Swiss-Canadian pianist and actor (born 1992)

Teo Gheorghiu (born 12 August 1992) is a Swiss-Canadian pianist.

== Life and career ==
Gheorghiu was born in Männedorf, Switzerland to a Romanian father and Canadian mother.

He started playing the piano at the age of 5 with Daniel Höxter.
He studied with William Fong at the Purcell School, a music boarding school in London, from 2001 to 2010. He studied with Gary Graffman at the Curtis Institute of Music in Philadelphia, and at the Royal Academy of Music.

He won the ex-aequo joint first prize in the 12-years old and under section of the San Marino Piano Competition in 2004. In 2005 he was awarded first prize in the 10- to 13-year-old category of the International Franz Liszt Piano Competition in Weimar.

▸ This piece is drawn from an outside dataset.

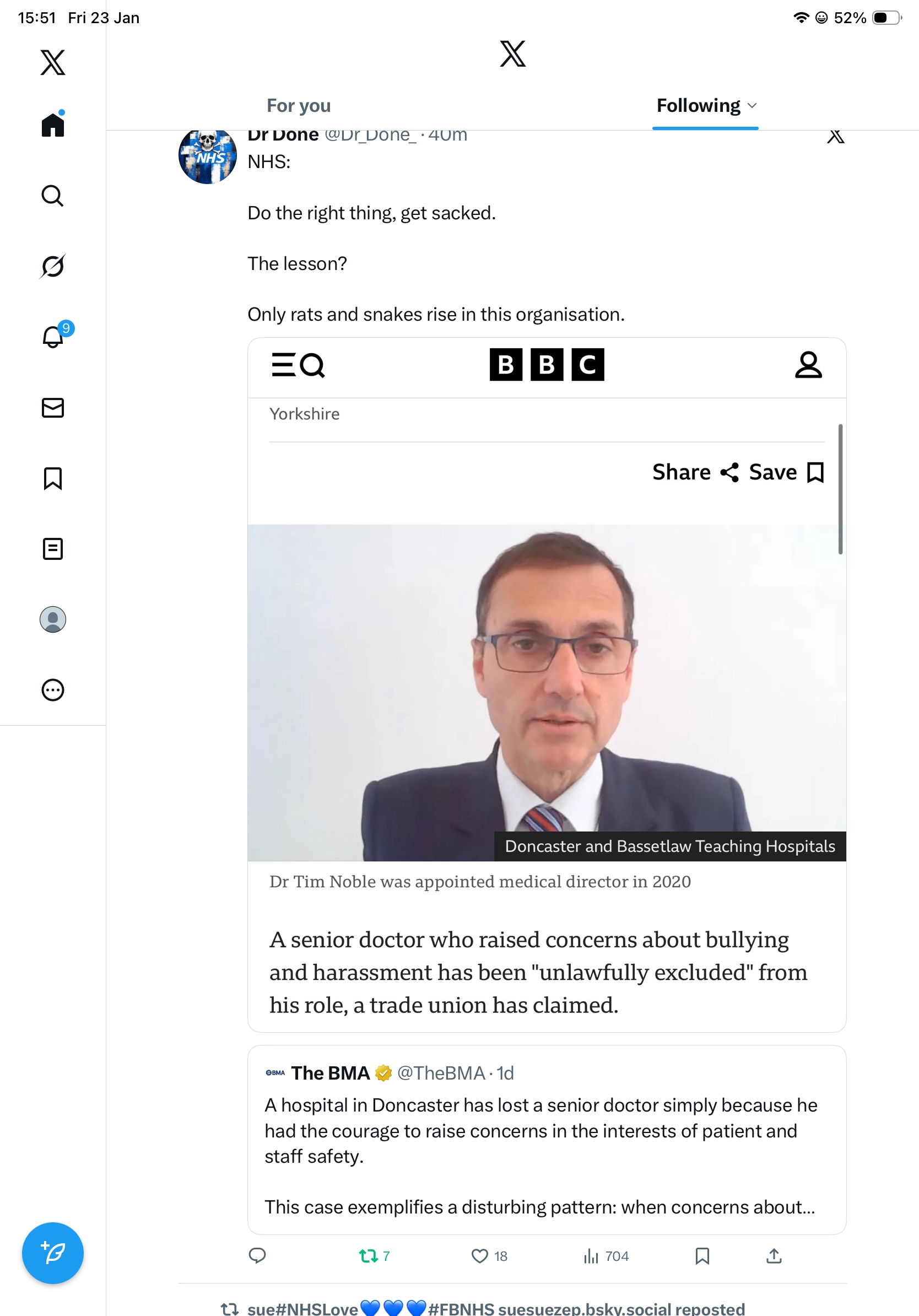Image resolution: width=919 pixels, height=1316 pixels.
Task: Bookmark the Dr Done post
Action: point(702,1256)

He made his first public concert performance in 2004 in Tonhalle, Zürich with Robert Schumann's Piano Concerto (where the footage for the final scene of the film was recorded live).
In May 2007 his interpretation of Sergei Rachmaninoff's Piano Concerto No. 2 with the Orchester Musikkollegium Winterthur was acclaimed.
The same year he gave concerts with the Tokyo New City Orchestra, the Zürich Chamber Orchestra (dir. Muhai Tang) and the Bern Symphony Orchestra.
In 2008 he played concerts in Tokyo, Istanbul, London, Saint Petersburg and Potsdam.
In 2009 he toured in Zürich, Gstaad,
and also in Harrogate, Bad Saarow, Bucharest, Bonn, China and Taiwan.

In 2019, he participated in a Jeunesses Musicales Canada tour in Quebec, Canada, with the concert Body and Soul.

== Filmography ==
In 2004 he played the protagonist in 2006 film Vitus, released in 2006. For this role he was presented with an Undine Award in Baden, Austria for the best male debut in 2007.